#### [ACTIONS TO TAKE]
1. According to the rotator cuff article, approximately what share of rotator cuff injuries fail to heal?
2. Retype the portion of the rotator cuff article starting with "Feb. 20, 2021" and going on through "in Phoenix/Scottsdale, Arizona.".
3. Write what comes next in the article on regenerative treatment of rotator cuff injuries, picking up after its final sentence.

(Beginning of SOURCE PASSAGE)

Feb. 20, 2021
Despite recent improvements in surgical techniques and materials, approximately 25% of rotator cuff injuries fail to heal. Mayo Clinic is pursuing a regenerative medicine approach for improved treatment of these debilitating injuries.
"We have come a long way over the last 20 years from a mechanical engineering standpoint, with new kinds of anchors, suture materials and surgical techniques. But now we're realizing that the problem isn't mechanical — it's biologic," says John M. Tokish, M.D., an orthopedic surgeon at Mayo Clinic's campus in Phoenix/Scottsdale, Arizona.
Reconstrucción con manguito rotador usando parche de electrohilado
Reconstrucción con manguito rotador usando parche de electrohilado
Fotografía de un modelo de laboratorio que muestra la reconstrucción experimental del manguito rotador de Mayo Clinic utilizando un parche de electrohilado.
Mayo's Center for Regenerative Biotherapeutics is working to develop electrospun fibers that, when surgically inserted, can promote tendon healing. Having created fiber structures in the laboratory that mimic the native tendon, the researchers are using animal models to investigate ways to embed growth factor products in those patches.
"Because of the orthobiologics revolution, we're beginning to understand the basic science behind what exactly signals a tendon to heal," Dr. Tokish says. "We've learned that we can add adjunctive materials that provide the necessary biochemical environment to get that tendon to regenerate. That used to be science fiction. But for now, at least in the lab, it's reality."

(End of SOURCE PASSAGE)
(Beginning of PROVIDED MATERIAL)

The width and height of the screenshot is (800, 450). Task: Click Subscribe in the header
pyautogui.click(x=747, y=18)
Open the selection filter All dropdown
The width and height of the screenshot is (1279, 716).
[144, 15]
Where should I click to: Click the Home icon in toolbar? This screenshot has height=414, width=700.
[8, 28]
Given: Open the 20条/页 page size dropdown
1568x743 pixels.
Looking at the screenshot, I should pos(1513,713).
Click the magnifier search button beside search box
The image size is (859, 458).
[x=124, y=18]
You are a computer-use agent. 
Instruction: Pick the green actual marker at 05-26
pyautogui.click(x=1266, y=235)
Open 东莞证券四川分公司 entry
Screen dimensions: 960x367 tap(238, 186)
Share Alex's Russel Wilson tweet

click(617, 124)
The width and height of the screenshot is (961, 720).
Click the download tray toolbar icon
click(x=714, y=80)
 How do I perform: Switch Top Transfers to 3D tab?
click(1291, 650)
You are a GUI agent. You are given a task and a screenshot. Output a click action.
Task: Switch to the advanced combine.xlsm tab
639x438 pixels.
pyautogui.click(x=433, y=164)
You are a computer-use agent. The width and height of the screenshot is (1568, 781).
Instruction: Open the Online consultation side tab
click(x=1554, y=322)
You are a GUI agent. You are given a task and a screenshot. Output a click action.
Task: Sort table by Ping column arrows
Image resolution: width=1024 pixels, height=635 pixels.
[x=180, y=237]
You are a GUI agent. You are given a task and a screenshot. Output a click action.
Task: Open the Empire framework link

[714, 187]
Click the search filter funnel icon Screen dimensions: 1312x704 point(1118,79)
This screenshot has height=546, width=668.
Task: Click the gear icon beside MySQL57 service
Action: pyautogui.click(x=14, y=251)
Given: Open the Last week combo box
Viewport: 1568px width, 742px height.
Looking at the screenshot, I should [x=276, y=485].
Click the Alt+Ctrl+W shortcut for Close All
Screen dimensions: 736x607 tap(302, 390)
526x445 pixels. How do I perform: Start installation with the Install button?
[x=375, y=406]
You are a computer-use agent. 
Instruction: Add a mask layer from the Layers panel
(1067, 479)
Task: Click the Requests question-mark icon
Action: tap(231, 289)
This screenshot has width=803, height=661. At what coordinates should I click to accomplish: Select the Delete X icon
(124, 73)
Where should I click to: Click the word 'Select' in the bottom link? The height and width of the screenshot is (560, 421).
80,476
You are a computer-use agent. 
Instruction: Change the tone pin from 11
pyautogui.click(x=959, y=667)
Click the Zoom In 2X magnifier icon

(End of PROVIDED MATERIAL)

#### [ANSWERS GIVEN]
1. Approximately 25%.

2.
Feb. 20, 2021
Despite recent improvements in surgical techniques and materials, approximately 25% of rotator cuff injuries fail to heal. Mayo Clinic is pursuing a regenerative medicine approach for improved treatment of these debilitating injuries.
"We have come a long way over the last 20 years from a mechanical engineering standpoint, with new kinds of anchors, suture materials and surgical techniques. But now we're realizing that the problem isn't mechanical — it's biologic," says John M. Tokish, M.D., an orthopedic surgeon at Mayo Clinic's campus in Phoenix/Scottsdale, Arizona.

3.
Promoting tendon healing and regeneration
Electrospinning is used to create fibers that, like a tendon's fibers, are measured on the nanolevel. The fibers can be arranged in varying directions.
"We know that the ability of tissues to regenerate often depends on the direction of their fibers," Dr. Tokish says. "Electrospinning allows us to place materials that are commonly used, and biologically accepted, within a magnetic field. Depending on the magnet's field strength and the direction of its spin, we can create nanofibers to be layered parallel to each other or intersecting, or really in any shape and direction we want. In the laboratory we can use a number of these different complementary fields to create a structure that mimics the native tendon."
Various combinations of fibers are being tested in rat models developed in conjunction with Arizona State University. Before insertion into the models, the fiber patches are imbued with various growth factor products.
"What's really exciting is that we can pre-soak the patch in factors complementary to the individual tendon zones that we need," Dr. Tokish says. "If it's muscle, we can embed factors that promote muscle growth in that area of the patch. If it's the calcified cartilage layer on the bone, we can embed factors that encourage that sort of regeneration into that portion of the patch."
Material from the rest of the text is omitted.